Like many epics, literary and cinematic, Ben-Hur is grand in scope and long. We all know that there is no such thing as a short and simple epic, but in Ben-Hur, Judah seems to not only travel the Roman world in grand (and sometimes, not so grand) style but has absolutely gigantic grudges and emotions. Ben-Hur was based on a wildly popular turn of the century novel of the same name. The late 19th century public was enthralled by Lew Wallace's tale of a wronged Jew seeking revenge in the Roman world, all while living his life parallel to the life of his contemporary, Christ. The story's true climax is when Judah recognizes Jesus during the Crucifixion and believes in him, but I think most film lovers will agree that the true climax is that chariot race.
Compare the '25 circus set (filmed in the US) to the '59 set (filmed in Italy)
The 1925 does have large statues, but they are clearly much different.
After all, the Ben-Hur chariot race has been in the minds of movie audiences since almost the birth of the medium (or at least the modern medium). And it is not because movie audiences are familiar with the Lew Wallace canon. You probably know this, but in 1925, the newly formed studio conglomerate released Ben-Hur, a major film epic that had a long and costly production history. Though its production had been plagued with problems, the film was a great success and inspired filmmakers and especially epic-makers for years. And most impressive, was the chariot scene. It is action-packed, wild, dramatic, giant... everything an epic should be. But, at least for that epic, it had better be, because it was one of the most dangerous and costly scenes in movie history: scores of horses were injured and killed and some rumor that even a stuntman faced his death in the spotlight.
|An opening view of the Jerusalem Circus|
a clever combination of set design and movie magic.
|The statues are clearly visible in most scenes, if only in the background|
I think any audience will recognize those huge statues that stand in the middle of the arena.

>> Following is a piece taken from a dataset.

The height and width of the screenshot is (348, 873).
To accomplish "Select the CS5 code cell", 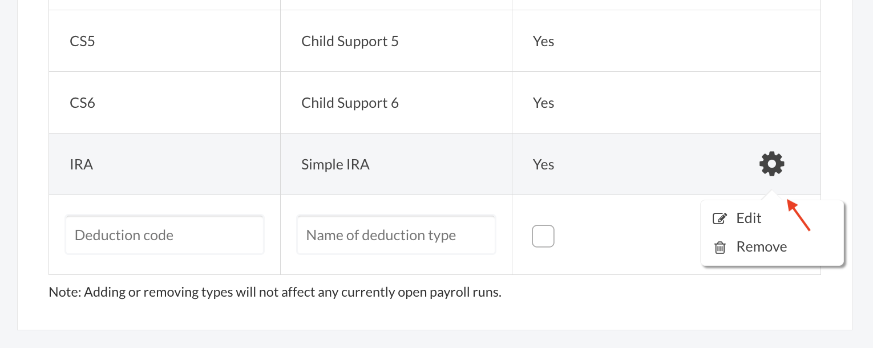I will coord(82,42).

That separator, by the way, was something that was actually used by the Romans in their chariot arenas (circuses), embellishments and all. Its official name, if you are ever asked on Jeopardy, is the spina, a Latin word that (as I'm sure you can guess) translates into spine. But what is with those statues? From my research, I've found classical statues, obelisks, and even colonnades decorating the spina, but never four giant bronzish statues of men.
I think, therefore, that they were constructed for the film to impress. Because, they truly are impressive, even scary, with their big brutish features. They add great gravitas to the race, with their stern expression and their giant proportions. I'm unable to find too many details about these statues: who designed them, built them, etc. I assume that some Italian or American props man will never go down in history for his work- but he probably should.
Now a great mystery for me is that today in Rome, one such statues still sits on the Cinecitta lot. Holding a grand torch with the studio's name on it, its a magnificent reminder of Cinecitta's long and illustrious history in American and Italian cinema. But here's the problem. I've checked the stills every which way and I can't find a torch-bearing statue on that spina. From what I can tell, they are all holding some sort of stick or something on their shoulder, none are holding anything up in the air. Yet the current statue is clearly of the same design and style of the Ben-Hur statues. Same color. Same posture. Everything. So, faithful readers, we clearly have a 1958-59 era statue sitting in Rome to this day but it doesn't seem to have been in the film itself though it is a relic of the time. Is it simply an extra built for the film or even the studio as a sort of Statue of Liberty-esque welcome to the Roman studio? Was it reconstructed from an original statue for this purpose? Perhaps it will simply be one of the great mysteries of film production history, but if you can help, I beg you to let me know!